*What the task requires*:
In the records below, find each line holding the word "Given" and copy it.

*Input records*:

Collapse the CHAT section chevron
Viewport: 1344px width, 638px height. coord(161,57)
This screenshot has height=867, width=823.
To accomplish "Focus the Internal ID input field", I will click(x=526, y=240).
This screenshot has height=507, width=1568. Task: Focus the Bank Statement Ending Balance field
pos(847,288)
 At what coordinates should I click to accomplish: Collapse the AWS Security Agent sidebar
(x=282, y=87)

--

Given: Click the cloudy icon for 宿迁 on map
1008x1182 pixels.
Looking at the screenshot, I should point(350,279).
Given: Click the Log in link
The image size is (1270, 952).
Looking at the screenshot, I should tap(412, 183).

*The completed task*:
Given: Click the cloudy icon for 宿迁 on map
Given: Click the Log in link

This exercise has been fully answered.